The cast is completed by Stefanos Tsitsipas who was once again inspired by his beloved Monte Carlo, where he has already left his signature three times. A Andrey Rublev who only found peace with himself at the Mutua Madrid Open, his best week of the year despite a terrible fever. Impossible to forget Alexei Popyrin conquering Canada to everyone’s surprise, strengthening the idea that the locker room has greater depth than years ago. And why does it have more depth now? Because the Big3 has finally lifted the yoke to which it had subjected its rivals. For the first time since 2003 – since 2003!! – we have finished the course without any Masters 1000 in the hands of Roger Federer, Rafa Nadal or Novak Djokovic. In fact, the Serbian was the only one who actually fought for one of these awards, reaching the final in Shanghai, where he lost in two sets to the aforementioned Sinner.
Now let’s go back to the data with which I opened this article: six different champions in nine Masters 1000 tournaments. Isn’t that too many? To what extent is it good that there is no clear domain? Did you enjoy the lock imposed by the Big3 more or this new era where lions do not hunt with the same appetite? Let’s look at the trend in recent times.
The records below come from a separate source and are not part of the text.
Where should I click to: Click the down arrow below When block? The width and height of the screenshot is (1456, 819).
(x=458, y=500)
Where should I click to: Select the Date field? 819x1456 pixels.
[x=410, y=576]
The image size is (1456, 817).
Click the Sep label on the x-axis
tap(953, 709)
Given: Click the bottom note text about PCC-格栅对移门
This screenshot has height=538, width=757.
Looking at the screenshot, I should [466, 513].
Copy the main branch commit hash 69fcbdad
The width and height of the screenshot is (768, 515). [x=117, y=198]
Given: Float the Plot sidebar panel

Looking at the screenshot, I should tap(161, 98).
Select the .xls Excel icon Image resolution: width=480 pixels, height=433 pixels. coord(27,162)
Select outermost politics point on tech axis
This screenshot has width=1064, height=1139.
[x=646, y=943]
2021: Seven different champions in eight tournaments.
2022: Seven different champions in eight tournaments.
2023: Six different champions in nine tournaments.
2024: Six different champions in nine tournaments.
The dynamics, which could not be more linear, come to show us everything that the Big3 covered up for more than a decade, confirming that it is (almost) impossible for two or three sick people – from the competition – capable of monopolizing all of them to come together again. the great trophies at stake. Sinner and Alcaraz will be there, there will be no shortage of Medvedev and Zverev, surely Tsitsipas or Rune also have things to say, but what awaits us ahead is a stage closer to communism than to dictatorship. Good or bad news? Neither of them. As long as the level is supreme and the show entertains the fan, it matters little whether the cake is divided between three or twenty-three.